From: David Farber <dave () farber net>
Date: Sun, 21 Oct 2001 21:39:33 -0400


Date: Sun, 21 Oct 2001 18:26:27 -0700 (PDT)
From: Vadim Antonov <avg () kotovnik com>
To: farber () cis upenn edu
Subject: Re: IP: query re Moscow Times: A Bit of History of US/Middle East
 Despot  relationships


I guess I can make a try.

Cannibal is the one who eats his own kind.  Supporting monarchies,
dictatorships, and otherwise suppressing ideals of the society for the
sake of protecting the same society are forms of ideological cannibalism.
The tactical expediency is not really a justification for that.

Actually, Solzhenitsin was referring to the Communist proclivity for
purging their own supporters ("Beat your own, so the enemies will fear");
it is a well-known fact that the harshest purges of 30s-40s were in NKVD
(aka KGB) and in the military. Only few people from the original Bolshevik
government died from natural causes.  Going after American citizens for
voicing dissent, spying on them, censoring domestic media, etc are all
tools from the same old Communist arsenal.

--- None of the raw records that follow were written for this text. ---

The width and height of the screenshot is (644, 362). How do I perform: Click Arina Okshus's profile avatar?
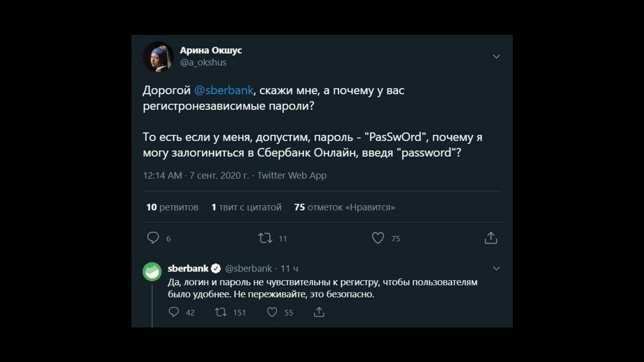pos(158,57)
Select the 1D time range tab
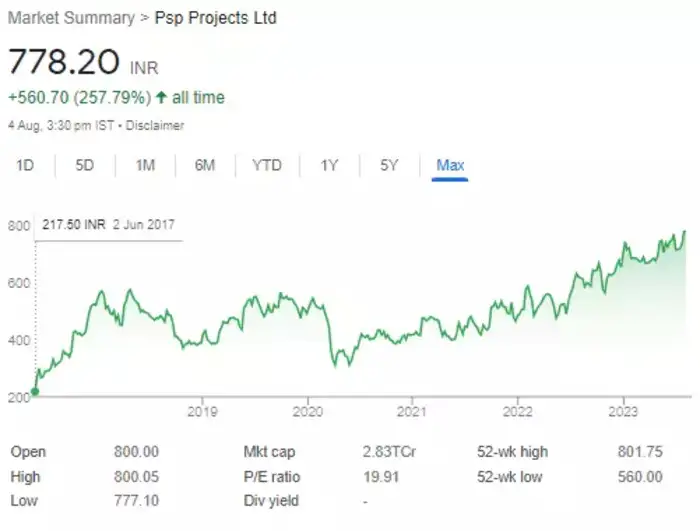700x531 pixels. [x=25, y=166]
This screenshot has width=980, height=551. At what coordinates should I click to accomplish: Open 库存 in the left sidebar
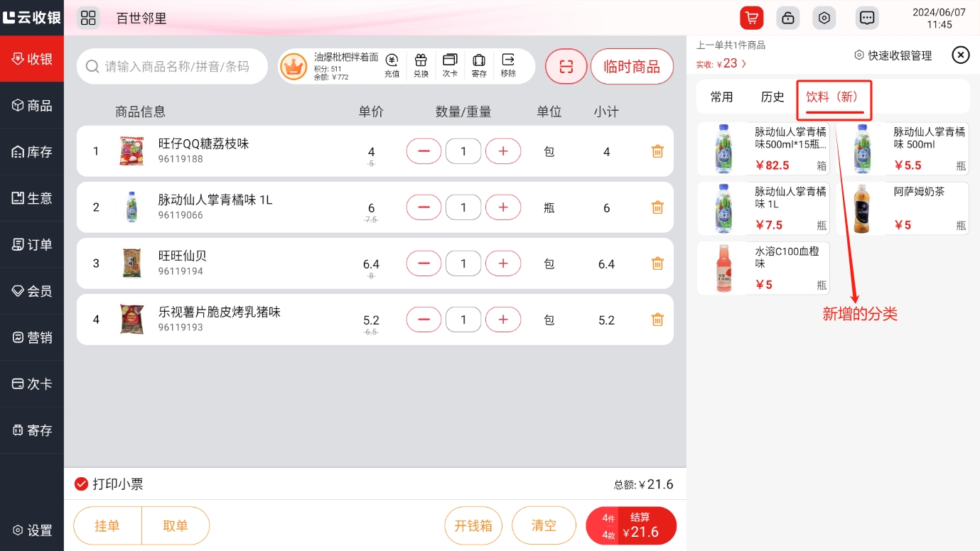coord(32,152)
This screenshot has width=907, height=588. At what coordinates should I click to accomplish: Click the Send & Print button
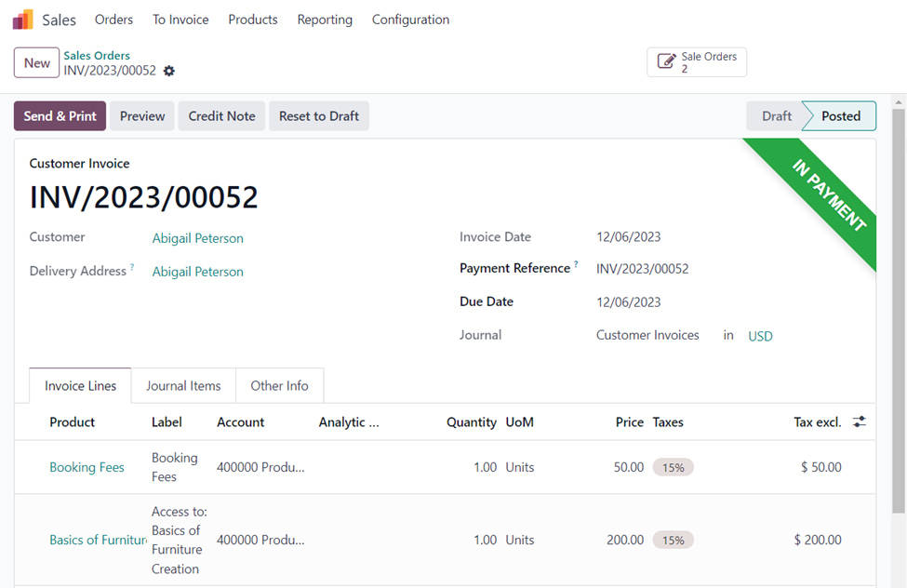click(x=60, y=116)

On the other hand, liberal wooly-headedness which makes no distinction
between "us" and "them", thus preventing any understanding of their
motives (your average citizen of modern secular society just cannot accept
that there are deeply religious people who feel and think completely
differently) is probably just as disastrous.

This is because if one accepts the notion of such difference, then, if one
is honest with himself, he has to admit that no amount of good will or
flower power is going to change the minds of the current opponents.  It is
our existance which is an anathema for them.  It is against the core of
their beliefs.  There's no other course of action than to hunt them down,
kill their leaders, burn down their "schools" and have them to either
accept our notions of civility, or perish.  Just keeping their societies
down is guaranteed to breed more virulent forms of the same.

Russian intelligentsia (Solzhenitsyn not excepted) often frames its
position in Machiavellian terms.  It is better to be feared than loved.
This is something ingrained in Russian psyche by millenia of warfare
against both East and West, and survival as a coherent society.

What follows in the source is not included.